グローバル化が進行する現在、日本とアジア・アフリカ地域との多様な関係が進展しています。日本政府は政府開発援助(ODA)を供与して、アジア・アフリカ諸国の経済発展に貢献しています。日本の民間企業はアジア・アフリカ諸国に進出し、経済関係を発展させています。日本の非政府組織(NGO)はアジア・アフリカ諸国において多彩な活動を展開し民際交流を発展させています。
アジア・アフリカ地域の実情に精通し、かつ政治・経済・文化など専門分野の研究を修得した、専門家の養成が期待されています。アジア・アフリカ地域研究者を多く擁している龍谷大学は、こうした期待に応えて、大学院アジア・アフリカ総合研究プログラムを開設しています。このプログラムは法学研究科、経済学研究科、国際文化学研究科の3研究科が共同して運営します。アジア・アフリカ地域研究の分野における大学院教育を提供することによって、地域を熟知する専門家を養成します。
このプログラムはアジア・アフリカ地域研究の大学院教育として、日本においてパイオニアの役割を担うことになります。進取の気象を持った学生の入学を期待しています。将来、世界で活躍する若人よ、来たれ。

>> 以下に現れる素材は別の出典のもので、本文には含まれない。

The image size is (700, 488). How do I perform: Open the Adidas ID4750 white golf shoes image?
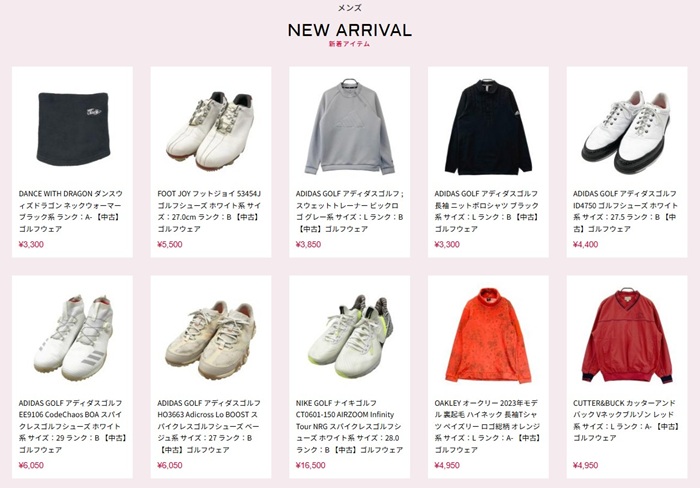pos(627,132)
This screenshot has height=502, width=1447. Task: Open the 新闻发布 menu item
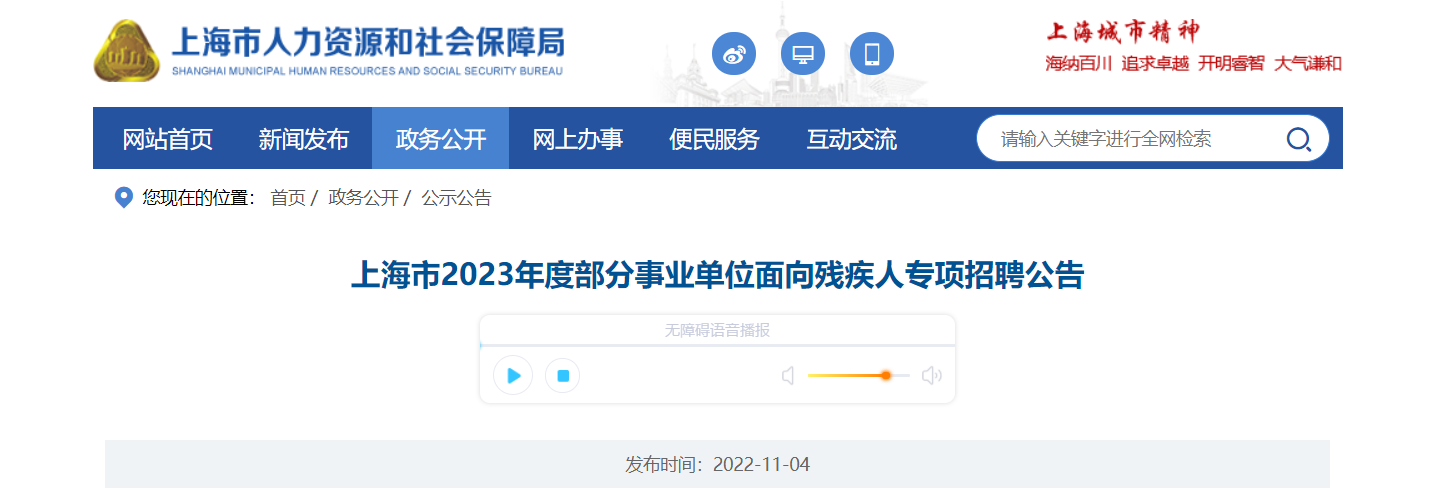click(x=304, y=139)
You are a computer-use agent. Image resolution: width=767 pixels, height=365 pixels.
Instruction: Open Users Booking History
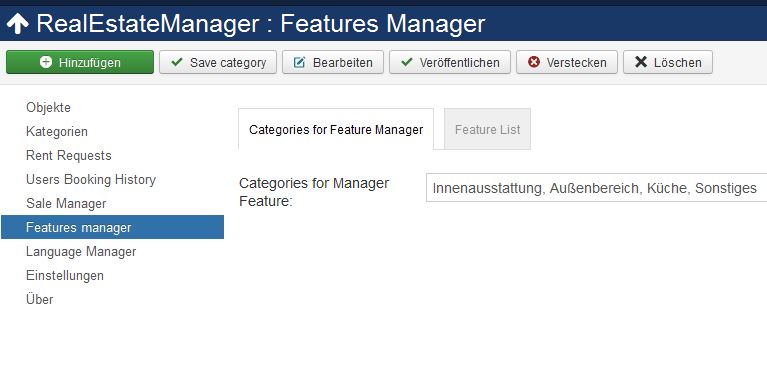[90, 179]
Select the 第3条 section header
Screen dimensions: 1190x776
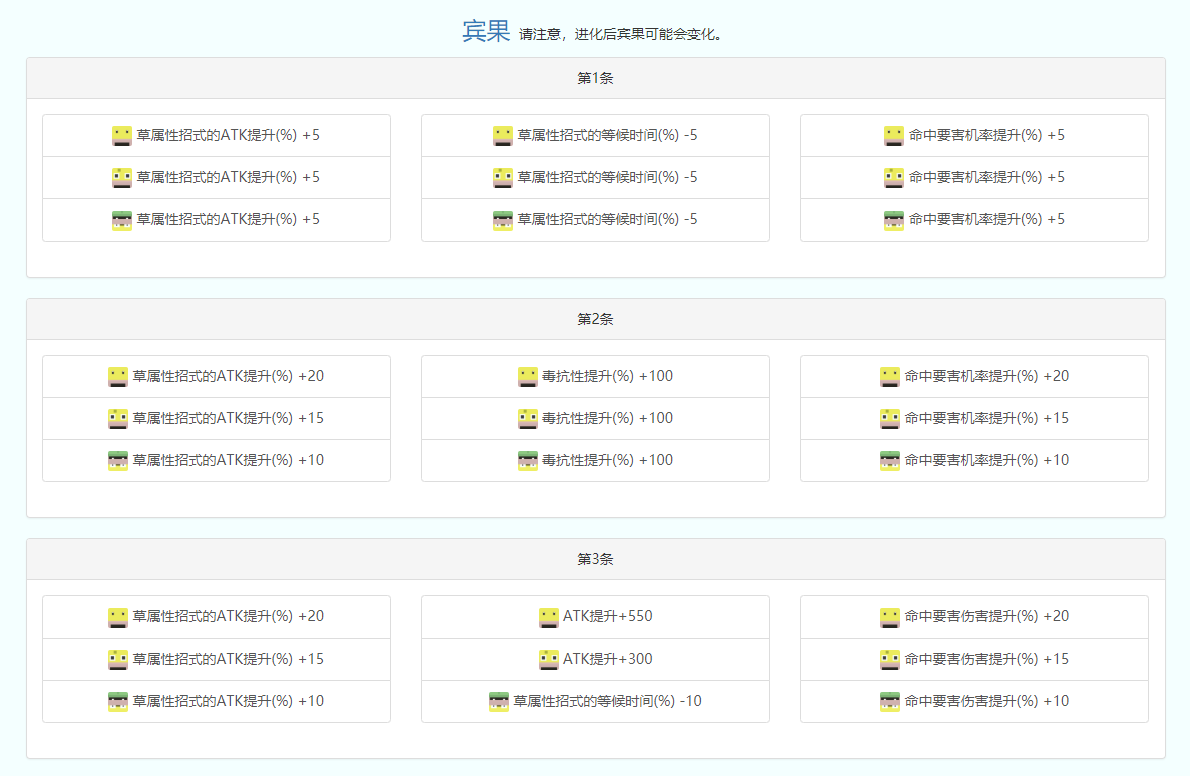(x=595, y=559)
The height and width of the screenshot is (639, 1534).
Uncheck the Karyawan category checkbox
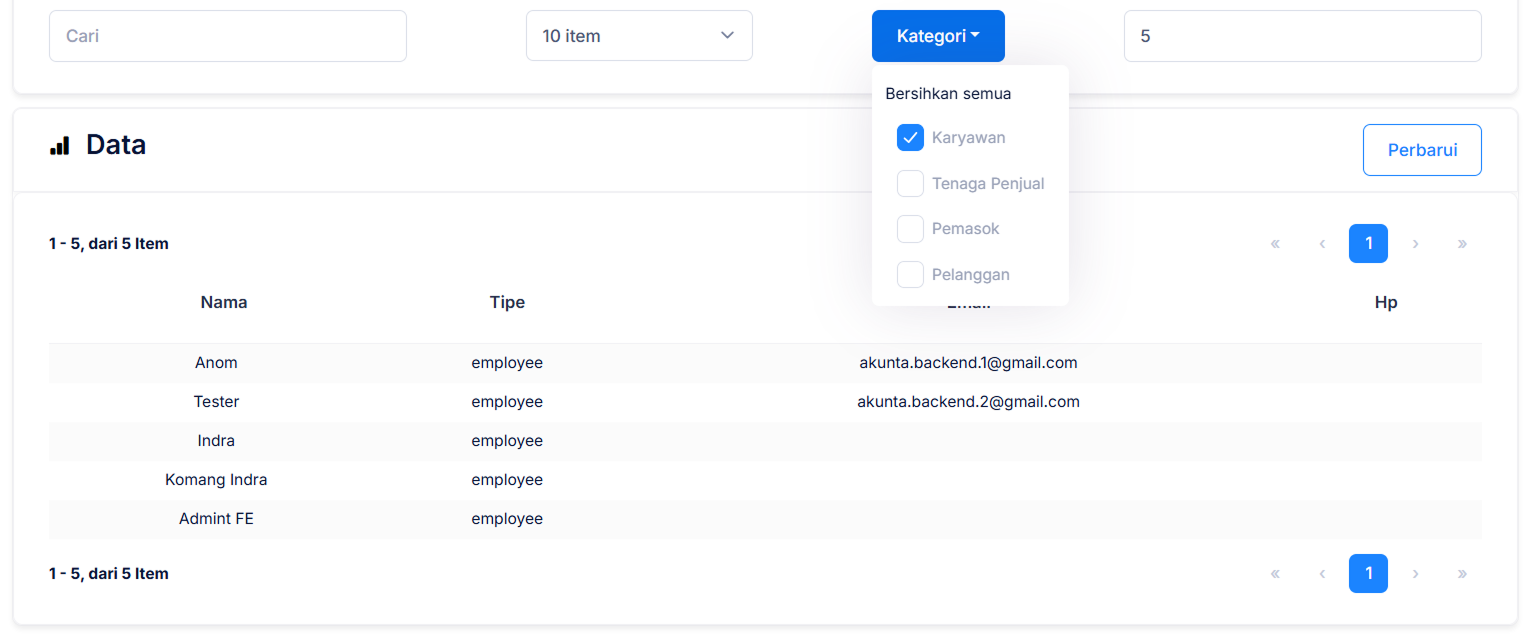point(910,138)
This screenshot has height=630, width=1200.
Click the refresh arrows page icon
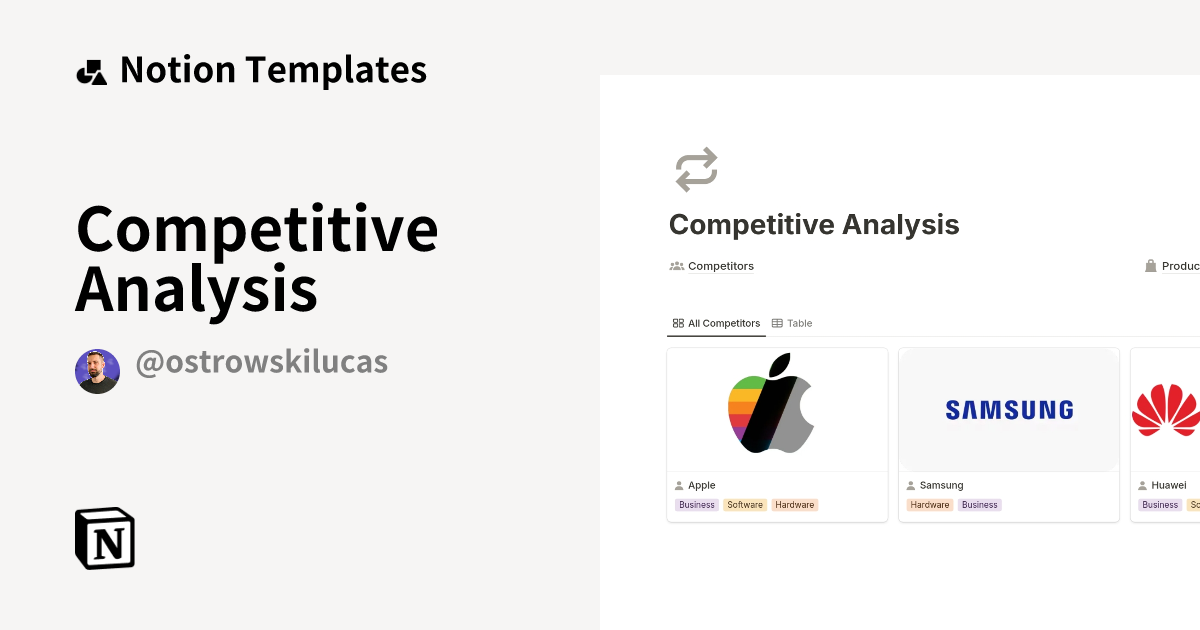[x=696, y=169]
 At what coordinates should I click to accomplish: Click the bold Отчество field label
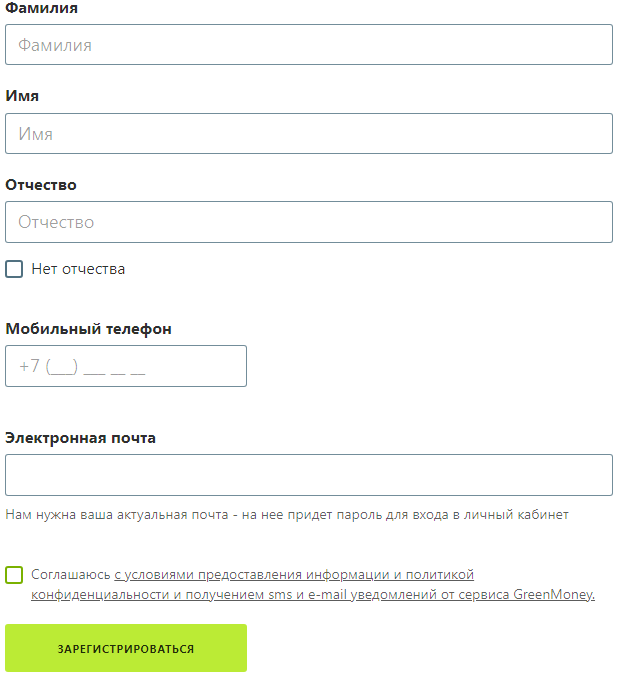point(41,185)
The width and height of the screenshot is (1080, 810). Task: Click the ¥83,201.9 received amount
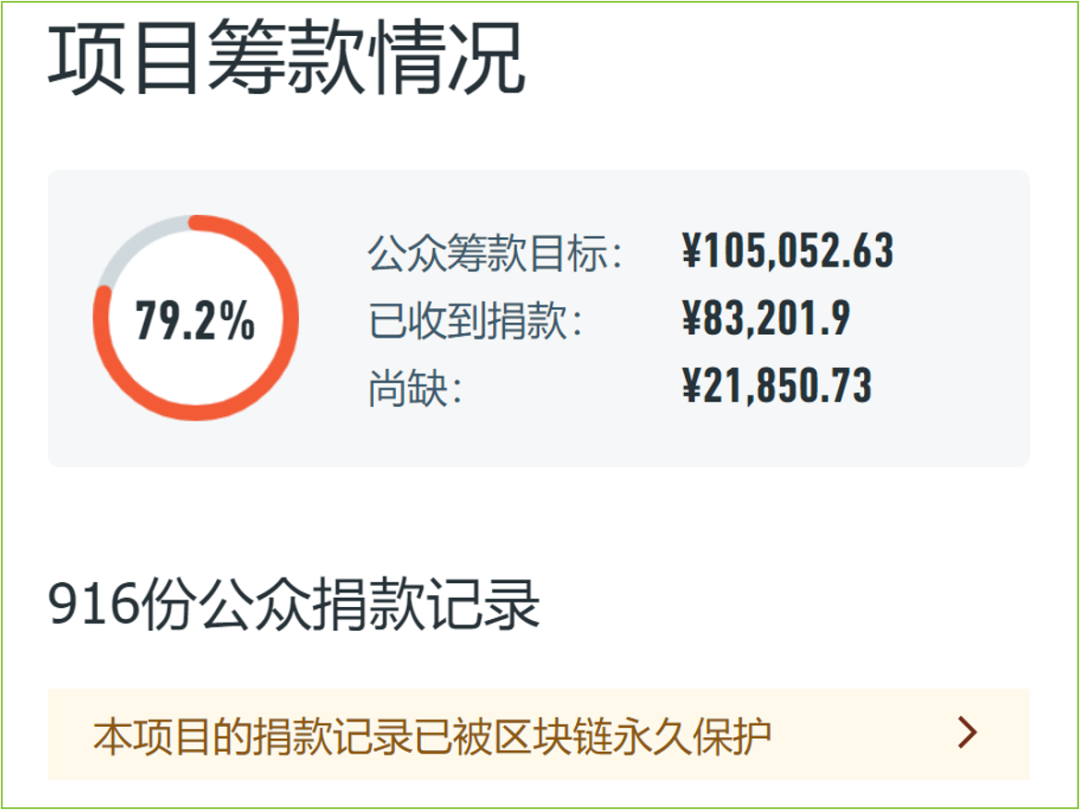(766, 318)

大林稔 Minoru OBAYASHI 経済学研究科教授(元外務省専門調査員)

アフリカ研究は龍谷大学の強み
アジア・アフリカ総合研究プログラムは、アフリカ民衆の人間的発展と彼らを取巻く自然・社会的環境を深く理解することを目指します。紛争、国家、国際協力、参加と地方分権、市民社会、霊長類などの研究を通じて、アフリカの人々とともに歩むアフリカ学を作り上げたいと思います。講義には、政治、経済、開発と国際協力、環境分野の専任教員に加え、アフリカ研究の最先端で活躍する研究者・実務者が各方面から参加します。研究手法としては、マクロ分析とフィールド調査の双方を採用し、またNGOなどの実践との結合も試みます。
アフリカは知的・実践的フロンティアです。修了後は、アジア・アフリカ総合研究プログラムが提供する総合的知識と、各研究科のしっかりした理論と方法論を備えたアフリカの専門家として世界に羽ばたいてほしいと思います。